The opinion of the court was delivered by
CASE, J. There are two appeals. They involve the same parties, concern adjoining properties, turn upon the same legal points, and are argued together. A discussion of the first case will suffice also for the second.
A fifty-family apartment house known as 9201-07 Hudson Boulevard in the Township of North Bergen, owned by Bergen Boulevard Holding Co., was assessed for 1943 taxes at $25,000 for land and $145,000 for improvements. The county board of taxation, on appeal by the taxpayer, sustained the assessment on land and reduced the assessment on the building to $135,000. On cross-appeals by both taxpayer and the municipality the State Board of Tax Appeals, after taking proofs, reduced the assessments to $20,900 on land and $115,000 on building.
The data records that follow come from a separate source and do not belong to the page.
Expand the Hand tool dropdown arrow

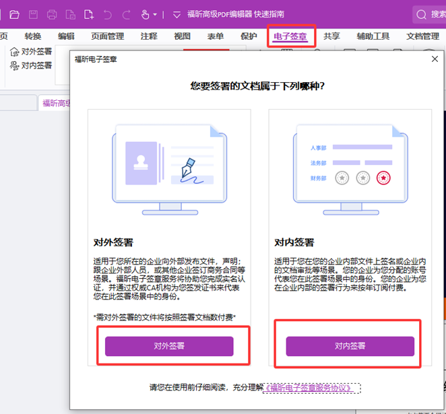click(156, 14)
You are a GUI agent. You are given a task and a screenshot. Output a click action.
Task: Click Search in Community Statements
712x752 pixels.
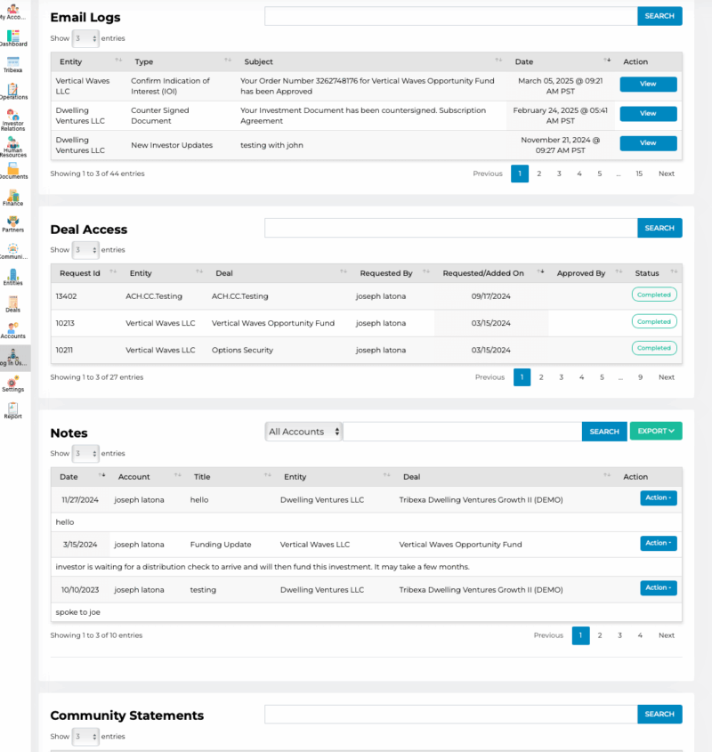(659, 714)
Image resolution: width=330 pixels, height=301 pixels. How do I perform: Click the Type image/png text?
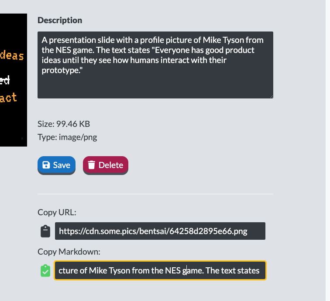tap(67, 137)
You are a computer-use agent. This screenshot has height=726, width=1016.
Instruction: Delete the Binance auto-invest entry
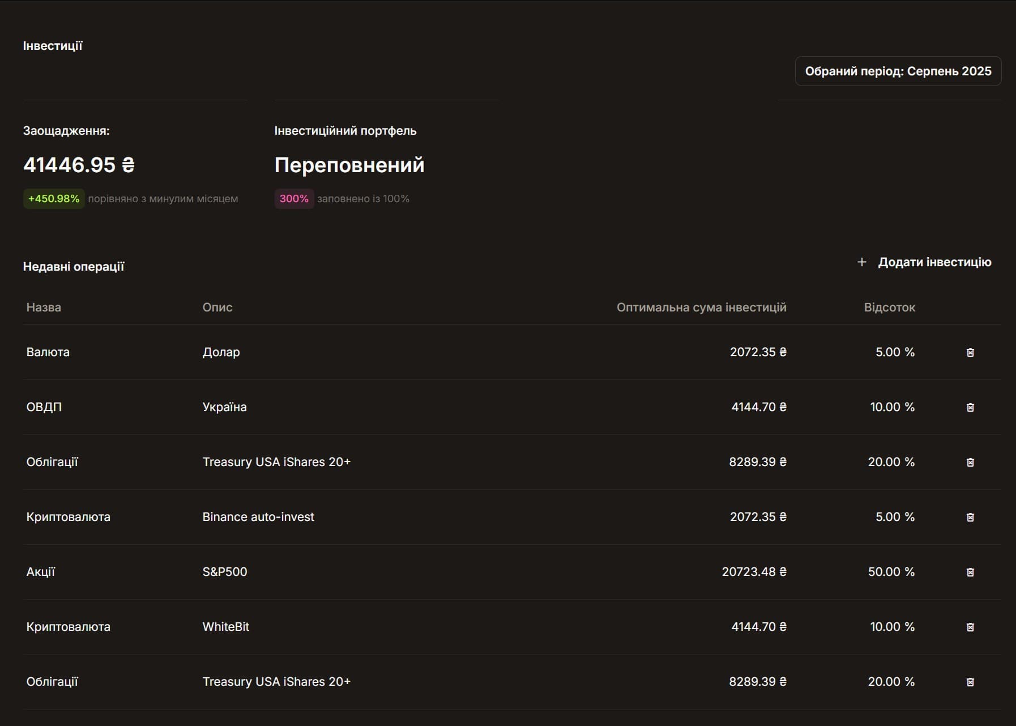pos(970,517)
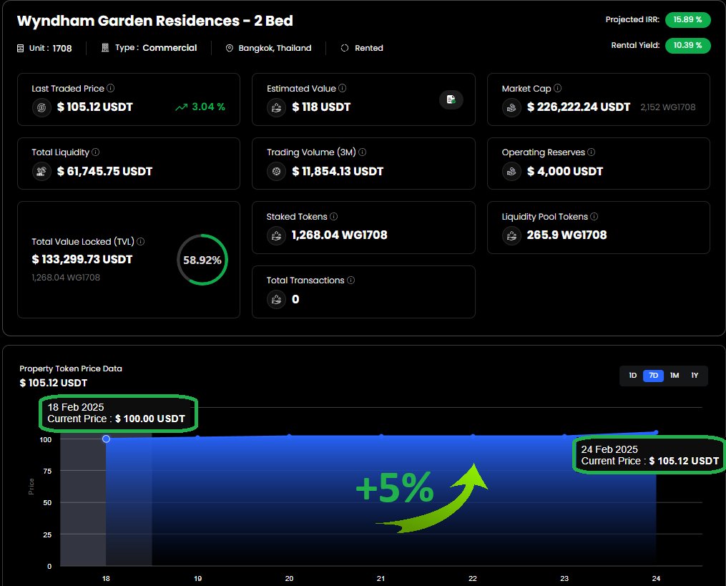
Task: Click the 58.92% circular progress ring
Action: point(202,260)
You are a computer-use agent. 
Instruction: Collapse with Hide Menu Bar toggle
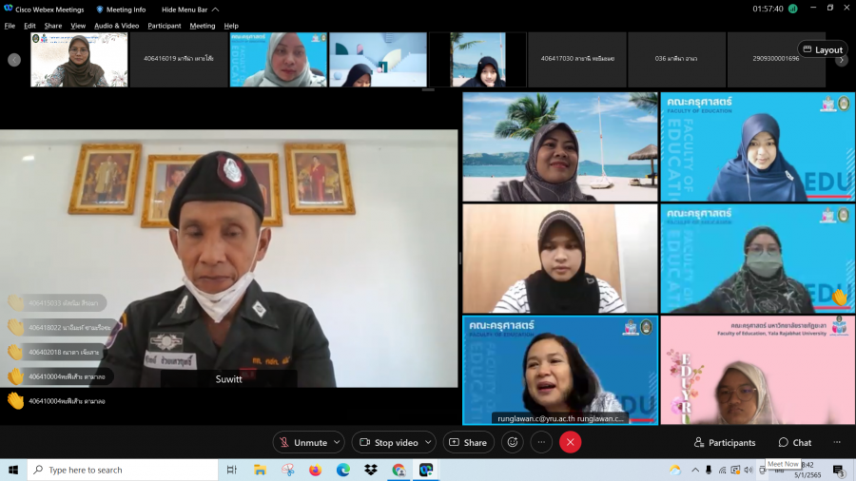186,10
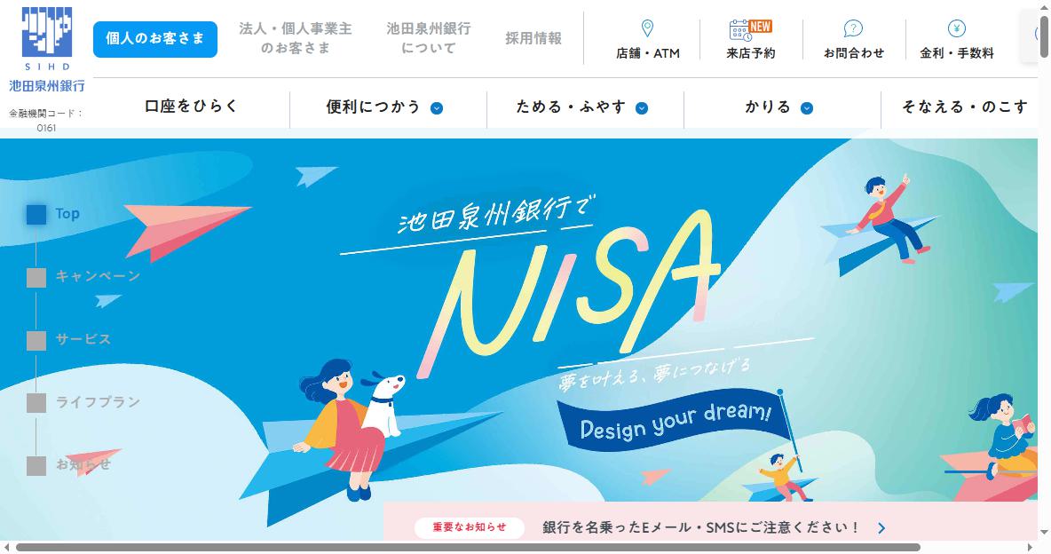
Task: Click the お問合わせ speech bubble icon
Action: tap(853, 28)
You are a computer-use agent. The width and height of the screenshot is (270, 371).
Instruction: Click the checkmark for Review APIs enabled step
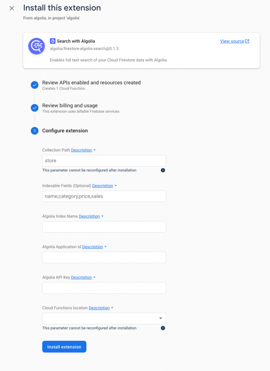[34, 85]
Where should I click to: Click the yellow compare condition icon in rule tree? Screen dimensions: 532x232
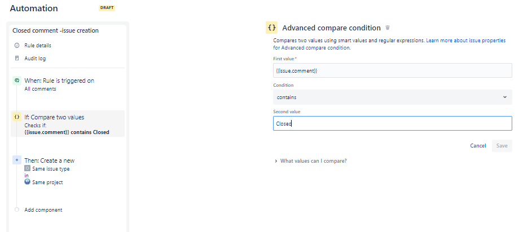coord(17,117)
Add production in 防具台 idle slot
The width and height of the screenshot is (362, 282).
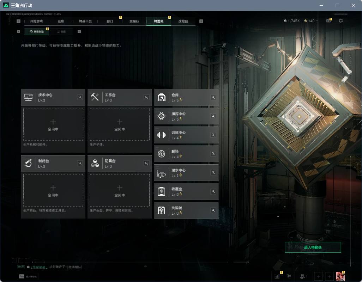(120, 190)
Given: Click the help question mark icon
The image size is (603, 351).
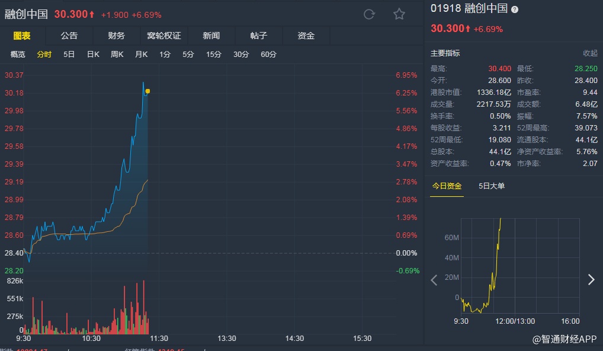Looking at the screenshot, I should (515, 9).
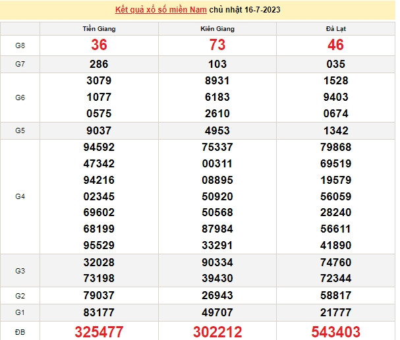
Task: Select Đà Lạt special prize 543403
Action: tap(335, 331)
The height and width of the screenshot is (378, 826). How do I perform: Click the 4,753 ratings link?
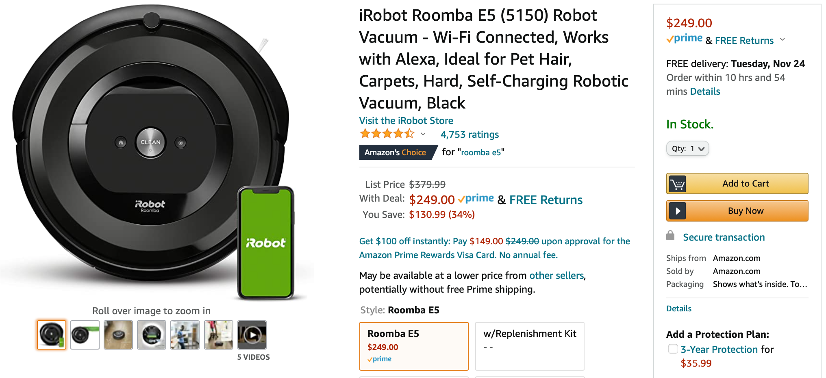pos(469,134)
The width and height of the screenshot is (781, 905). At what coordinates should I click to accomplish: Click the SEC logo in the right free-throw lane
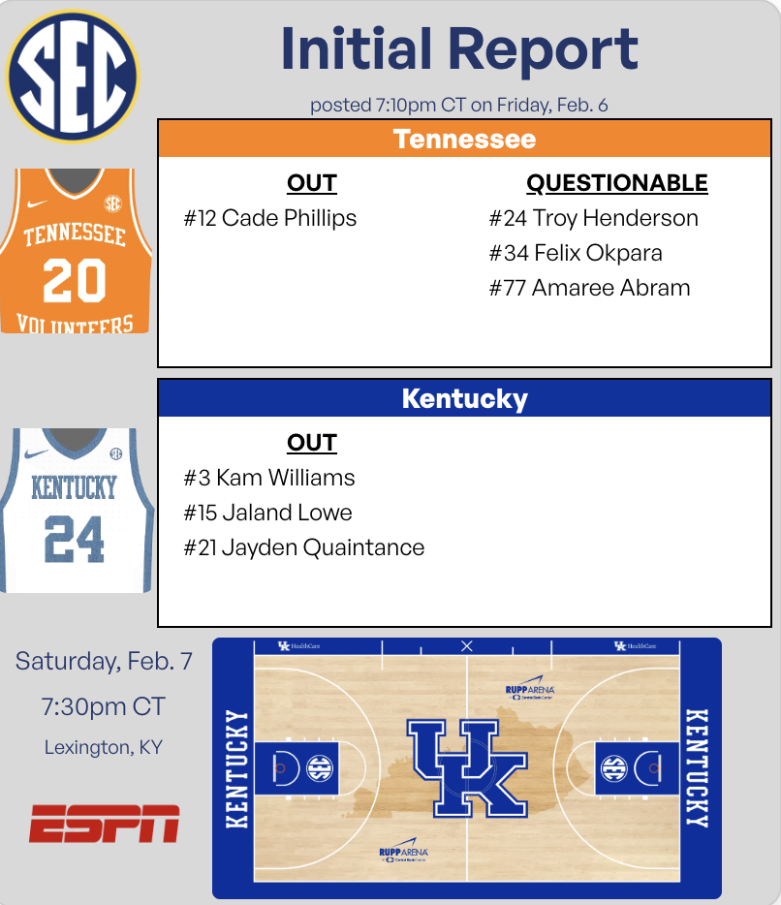click(613, 769)
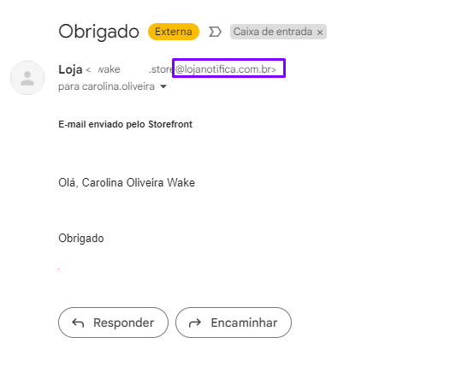Click the greeting Olá, Carolina Oliveira Wake
456x373 pixels.
click(127, 182)
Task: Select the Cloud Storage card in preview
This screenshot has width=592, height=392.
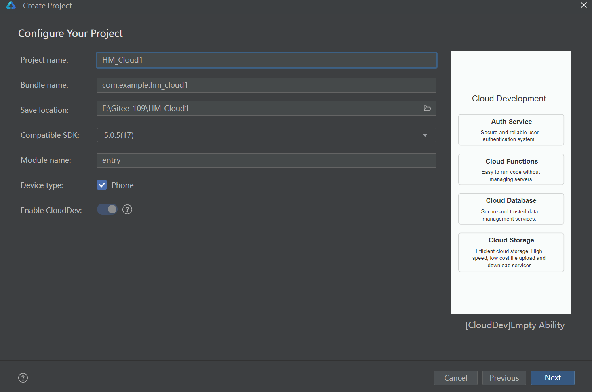Action: pyautogui.click(x=511, y=252)
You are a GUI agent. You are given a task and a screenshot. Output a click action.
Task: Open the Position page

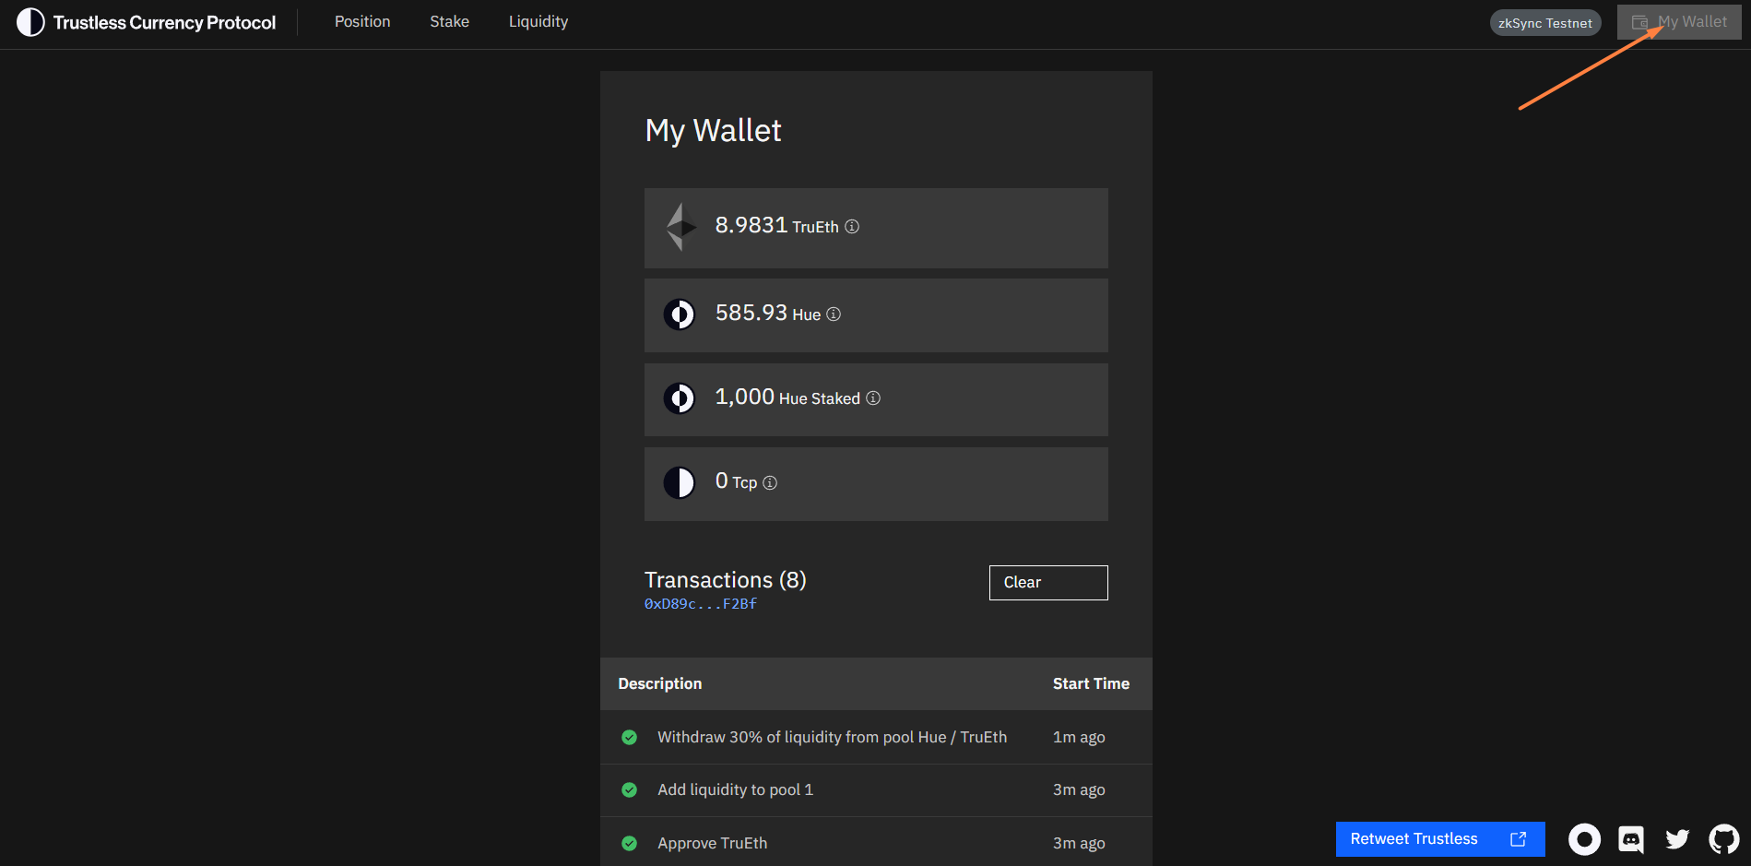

The township went, on certiorari, to the Supreme Court which, deeming the question to be one purely of fact, affirmed the state board. The appeal here is by the township from the Supreme Court judgment. Unless a legal defect exists this court does not disturb the finding of the Supreme Court in certiorari on a tax assessment. Moran v. Jersey City, 58 N.J.L. 653; Yellow Pine Co. v. Board of Assessors, 72 Id. 182; Hoboken Ferry Co. v. State Board, 103 Id. 148. The question, therefore, is whether legal error is disclosed.
We think that error occurred in this, that either there was not evidence to sustain the reductions granted by the state board and affirmed by the Supreme Court, or those tribunals
gave evidential force to proofs that grounded in unlawful standards.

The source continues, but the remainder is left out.